O que produzir: Transcreva, sem nenhuma alteração, a parte do trecho fornecido que começa em "El jabá és tan" e vai até "Lugar de ler.".

Trecho fornecido:
Mas Carla Madeira não está “errada”, porque considero o final coerente com o universo do livro, com aquilo que o livro é. O mundo onde vivem as personagens, bem como os valores sociais pelas quais elas vivem sua rotina, de Tudo é rio é o Brasil em sua imensidão, muito mais do que nossos perfis progressistas nas redes sociais parecem revelar.
Conclusões? Acredito que vale a pena levar a obra de Carla Madeira em consideração. Há qualidades a serem encontradas, não tenho dúvidas. Por outro lado, se você não gostou do romance, não há problema também. Com meu texto, não estou dizendo que, se você não gostou do romance, é devido a uma questão puramente ideológica em sua leitura. Eu identifico isso em algumas das leituras com as quais tive contato, mas de longe não são todas.
El jabá és tan gostosito
Pessoal, a partir da segunda semana de Abril, vou ministrar um bocado de cursos. Eu nunca tinha dado tantos cursos assim em paralelo à minha atuação como docente do Mackenzie, mas decidi ganhar mais um bom dinheiro extra este semestre. Além disso, eu de fato acredito no potencial destes cursos, no que eles podem ajudar na busca pela compreensão da literatura por parte dos meus futuros alunos e alunas. Acho, igualmente, que eles serão absurdamente divertidos. Bora estudar comigo? Todos são online. Abaixo, dois dos três cursos que darei já confirmados e ainda com inscrições abertas:
Querem mais informações? É só clicar aqui, para mais infos sobre o curso da Astrolábio, bem como aqui, para mais infos sobre o curso da Lugar de ler.
Também darei, a partir da terceira semana de maio, um longo curso online na Escrevedeira. Este será bastante desafiador, porém estou muito empolgado com ele. Quando tudo tiver confirmado, eu volto aqui. E, por fim, no segundo semestre, darei minha oficina literária, no final do ano, de contos fantásticos na Biblioteca de São Paulo.

Seção de dados:
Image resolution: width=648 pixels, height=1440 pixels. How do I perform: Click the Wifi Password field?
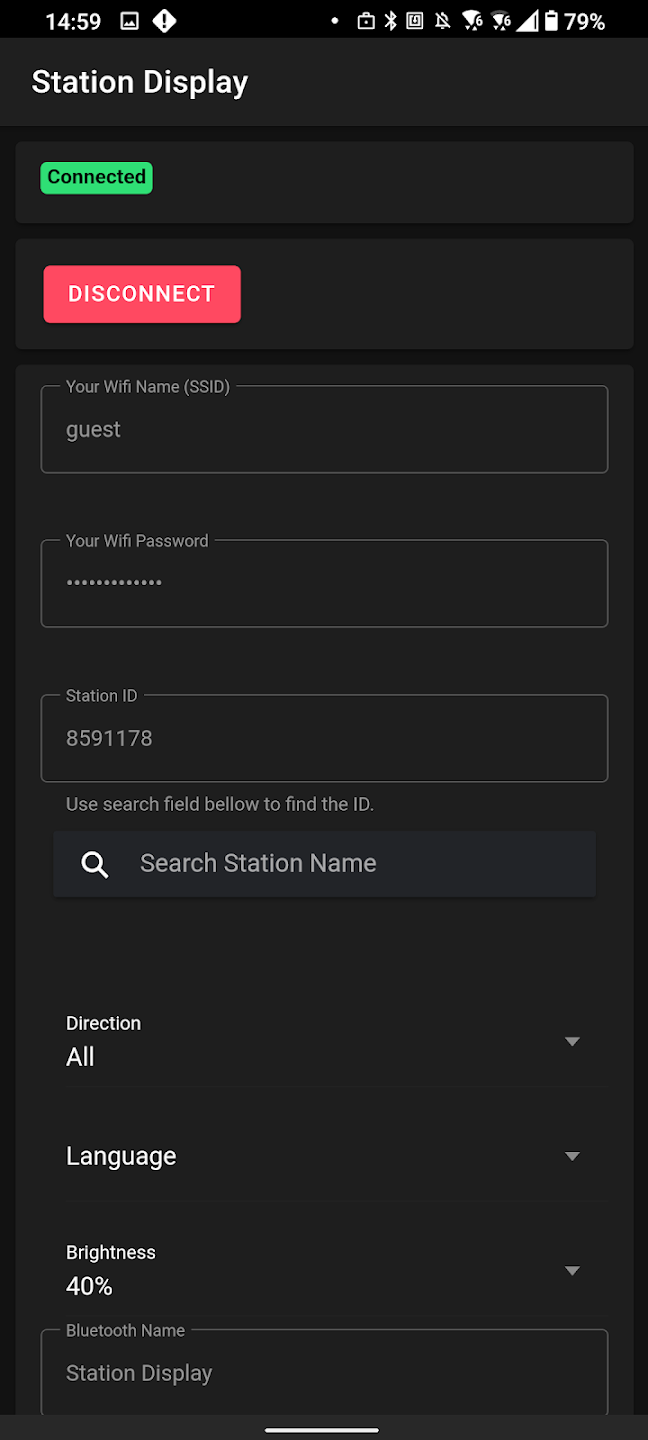pos(324,583)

Solução do exercício:
El jabá és tan gostosito
Pessoal, a partir da segunda semana de Abril, vou ministrar um bocado de cursos. Eu nunca tinha dado tantos cursos assim em paralelo à minha atuação como docente do Mackenzie, mas decidi ganhar mais um bom dinheiro extra este semestre. Além disso, eu de fato acredito no potencial destes cursos, no que eles podem ajudar na busca pela compreensão da literatura por parte dos meus futuros alunos e alunas. Acho, igualmente, que eles serão absurdamente divertidos. Bora estudar comigo? Todos são online. Abaixo, dois dos três cursos que darei já confirmados e ainda com inscrições abertas:
Querem mais informações? É só clicar aqui, para mais infos sobre o curso da Astrolábio, bem como aqui, para mais infos sobre o curso da Lugar de ler.